Ils accostèrent sur la plage qui bordait la carapace d’Atlantis et Rorhy les mena à l’entrée d’une grotte tapissée d’algues et de mousse. Des gravures ornaient les parois, racontant l’histoire de cette tortue. Olia l’aurait rencontrée l’année de son apparition dans le royaume des mortels. Ensemble, elles avaient traversé les siècles, nouant un lien profond. Les dessins terminaient par une tortue en pleurs entourée d’os et une méduse à corne en forme de clé. Les soupçons de Rorhy sur la transformation de Maïa prenaient sens.
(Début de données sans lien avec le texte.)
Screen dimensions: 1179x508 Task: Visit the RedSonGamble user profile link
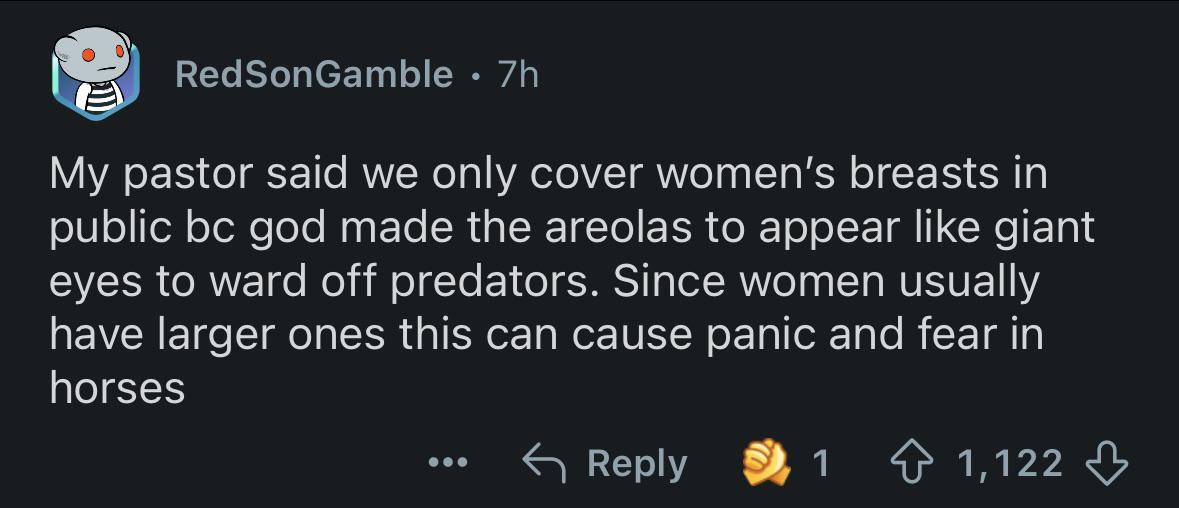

La porte fermée à laquelle le capitaine s’était heurté était désormais ouverte. Ils s’y engouffrèrent. La cité des sirènes était d’une beauté à couper le souffle. Les voyageurs se tordaient le cou pour contempler les parois tapissées de coquillages de la taille d’une maison. Certains avaient une forme en spirale, d’autres en cône. Leur couleur variait du gris perle au blanc laiteux. Aux trous qui perçaient les coquilles, on devinait qu’ils servaient d’abri. Il y avait également des bâtiments construits en nacre blanche. Finement décorées de sculptures et de perles, les bâtisses à l’architecture élaborée agrémentées de colonnes et d’arcs emplissaient l’espace, donnant l’impression aux invités d’être aussi petit qu’une fourmi. Alizéha toucha les murs d’un édifice près d’elle. La douceur du matériau l’émerveilla. Elle remarqua que d’autres constructions avaient été créés en dessous d’eux, même sous la plateforme sur laquelle ils marchaient.
Ils sursautèrent quand Evan s’exclama :
— J’ai vu une tête sortir d’un des coquillages ! s’extasia-t-il.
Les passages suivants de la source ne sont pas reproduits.